This is currently an issue that is of concern to a great number of people as a result of the introduction of Roadside Drug Testing under the Road Traffic Act 2016.

In a nutshell, if your doctor advises that you are fit to drive on your medication and provided you comply strictly with your prescription, you will not have any real difficulties.   Also, discuss any potential contraindications with your Doctor.

The new Legislation deals with roadside drug tests for both illicit and certain drugs that can be prescribed as medication (inc. morphine, opiates and diazapam).

It has, for many years, been an offence to drive while impaired due to drug consumption (whether illicit or not).   To succeed on a prosecution it had to be show that the drug consumption had impaired the individual’s driving.

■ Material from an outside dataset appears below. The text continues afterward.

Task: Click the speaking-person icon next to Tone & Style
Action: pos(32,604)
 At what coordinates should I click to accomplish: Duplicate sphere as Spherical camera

The difference now, as a result of the 2016 Act, is that (without the necessity to prove that driving is impaired) if a driver is found to have drug concentrations over a stated level in his/her blood, an Offence is committed with a consequential disqualification for driving of at least 12 months may follow.

The process is that, if a roadside oral swab test suggests that an offence has occurred, the Driver may be arrested and brought to a Garda Station for blood testing by a Registered Medical Practitioner.   If the permitted levels are shown to have been exceeded, a prosecution may follow.

There is an “out” for a Driver on a Prescription Medication who is adhering to his/her prescription even if over the legal limit, provided his/her ability to drive is not impaired.

The 2016 Act provides that the individual on Prescription Medication who is relying on the “Medical Defence” must be the holder of a medical exemption certificate indicating that, at the time at which the drug was found to be present in his/her blood, it had been lawfully prescribed for him or her; this Certificate must be signed by the Doctor who prescribed the medication..

It is suggested by Advisors that this Certificate is kept in the glove compartment of your car.

Where the Legislation is not entirely clear is as to when the tendering of the Certificate essentially terminates the Process:-


  • While it should, of course, be produced at the Roadside to the Garda, the latter may still feel obliged to bring a Driver who has failed the test to the Garda Station.
  • If brought to the Garda Station it is suggested that the Certificate be brought to the attention of the Doctor there.   It would be hoped that this should be the end of the matter for such Drivers.
  • Should the matter be referred to Courts, the Certificate should of course, be produced in Court.

This is new Legislation and only time will really tell how it is implemented and works in practice.